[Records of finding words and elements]
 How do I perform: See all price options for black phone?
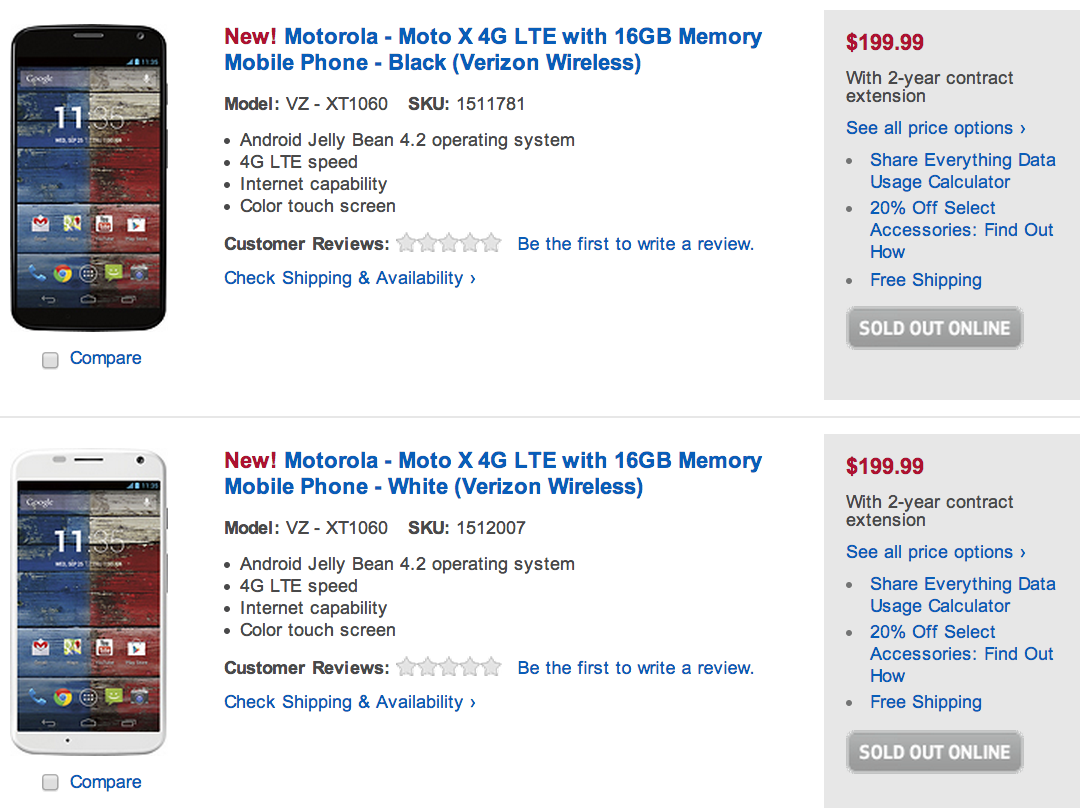(935, 128)
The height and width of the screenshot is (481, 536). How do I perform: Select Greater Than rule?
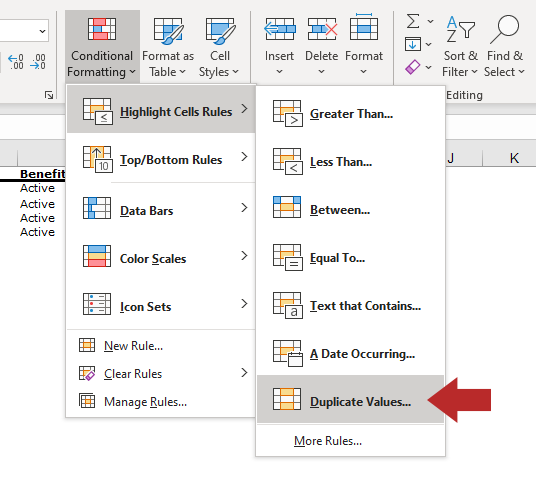pyautogui.click(x=350, y=113)
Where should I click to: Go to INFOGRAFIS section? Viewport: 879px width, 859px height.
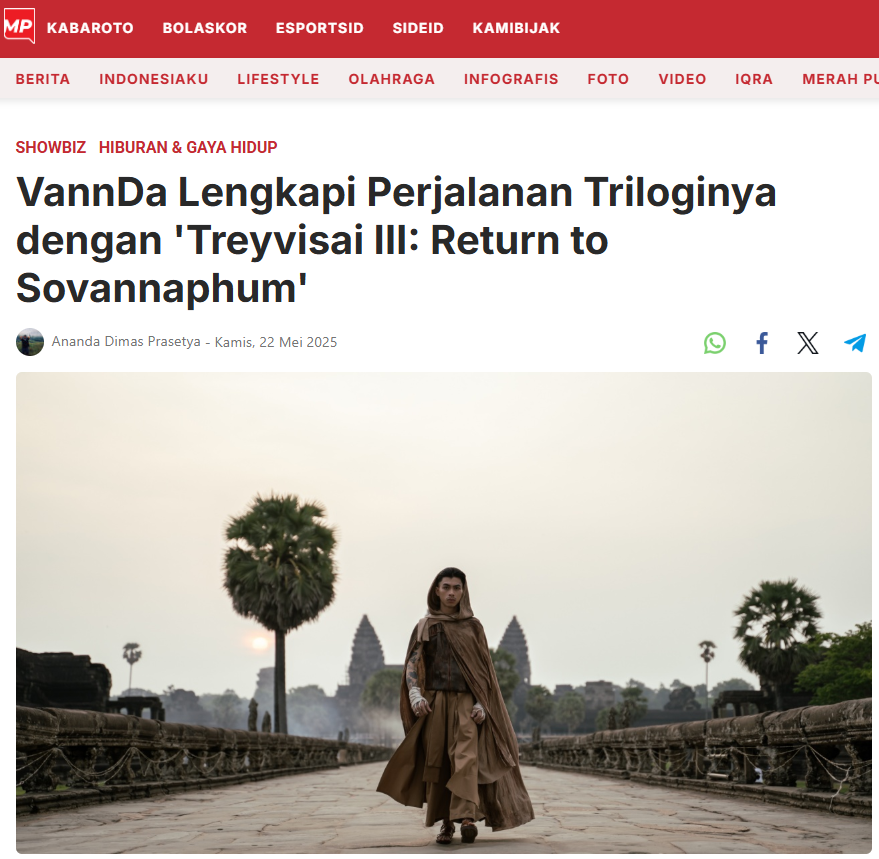pos(511,79)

[Directions for this task] How many lines of the material contain the string "height"? Case counts. Give only the number.

[Solution to this task] 2